Request: Can you render the lines from the line with "The height and" up to and including the line with "Looking at the screenshot, I should 120,497." as a two-column CSV with the headers task and answer? Give one row per task and its answer, with each value in a single quoted field and any line breaks replaced by spaces.

Pointing lines for text and elements:
------------

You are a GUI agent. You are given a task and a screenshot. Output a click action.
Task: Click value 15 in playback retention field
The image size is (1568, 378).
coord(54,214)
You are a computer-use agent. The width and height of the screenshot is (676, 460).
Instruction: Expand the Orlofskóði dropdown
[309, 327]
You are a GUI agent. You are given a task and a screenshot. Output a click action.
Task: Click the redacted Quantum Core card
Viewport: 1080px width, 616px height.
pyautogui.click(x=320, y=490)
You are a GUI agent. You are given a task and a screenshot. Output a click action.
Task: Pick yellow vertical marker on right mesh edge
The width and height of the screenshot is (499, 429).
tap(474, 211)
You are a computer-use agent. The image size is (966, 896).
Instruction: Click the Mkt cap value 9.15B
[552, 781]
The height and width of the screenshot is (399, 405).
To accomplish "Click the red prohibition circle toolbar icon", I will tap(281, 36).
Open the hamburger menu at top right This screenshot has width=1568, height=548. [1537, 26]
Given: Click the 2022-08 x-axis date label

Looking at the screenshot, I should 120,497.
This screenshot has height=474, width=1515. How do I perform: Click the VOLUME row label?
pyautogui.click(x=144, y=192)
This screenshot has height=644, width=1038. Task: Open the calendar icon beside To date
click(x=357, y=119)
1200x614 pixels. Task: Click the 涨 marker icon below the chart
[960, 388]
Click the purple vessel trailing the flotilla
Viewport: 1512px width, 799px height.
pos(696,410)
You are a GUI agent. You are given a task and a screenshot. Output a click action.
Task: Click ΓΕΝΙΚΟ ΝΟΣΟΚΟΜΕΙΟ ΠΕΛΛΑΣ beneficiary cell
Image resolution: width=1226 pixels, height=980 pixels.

------------

Answer in full:
task,answer
"The height and width of the screenshot is (399, 405). To accomplish ""Click the red prohibition circle toolbar icon"",","I will tap(281, 36)."
"Open the hamburger menu at top right This screenshot has width=1568, height=548.","[1537, 26]"
"Given: Click the 2022-08 x-axis date label","Looking at the screenshot, I should 120,497."